(Word and element pointing entries)
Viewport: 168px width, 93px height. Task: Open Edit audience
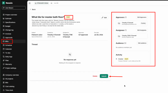(x=142, y=43)
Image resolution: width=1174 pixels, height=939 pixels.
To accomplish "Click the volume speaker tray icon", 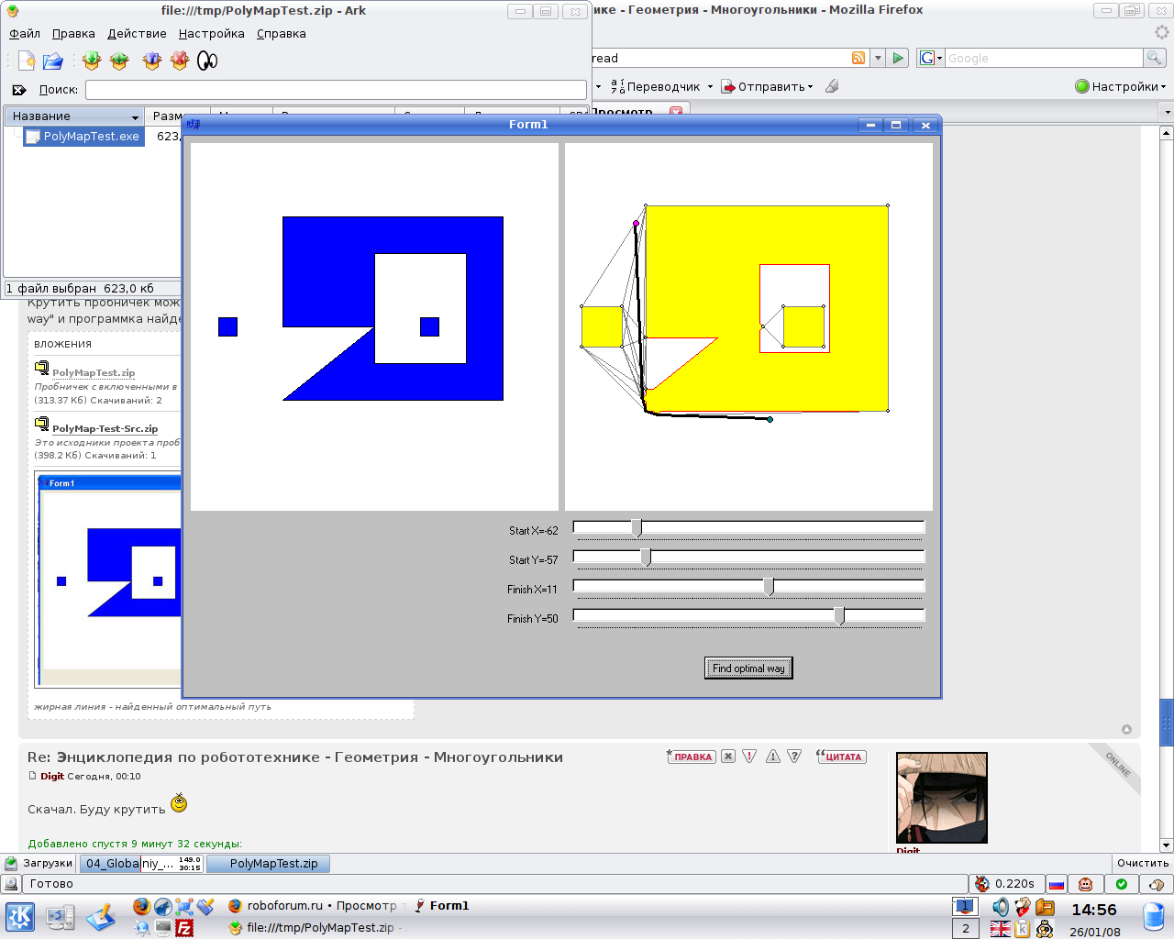I will (1000, 907).
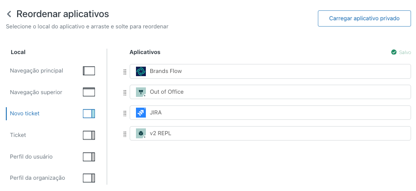This screenshot has width=416, height=191.
Task: Select the Out of Office app row
Action: click(x=270, y=92)
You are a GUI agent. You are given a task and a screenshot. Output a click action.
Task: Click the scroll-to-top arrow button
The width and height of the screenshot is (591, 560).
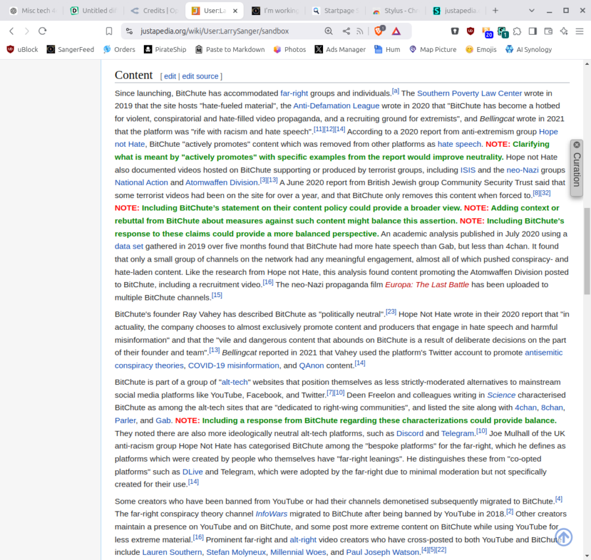[x=563, y=537]
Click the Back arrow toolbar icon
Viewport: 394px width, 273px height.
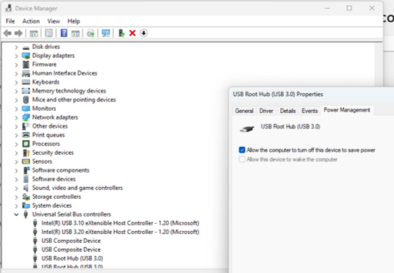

■ **TASK PROMPT**: Extract the lines of the records that run from the one containing "Click the Back arrow toolbar icon" through the end of the records, reproducing them exactly and leaving out any pictures.

■ **ANSWER FOR THIS EXERCISE**:
Click the Back arrow toolbar icon
Viewport: 394px width, 273px height.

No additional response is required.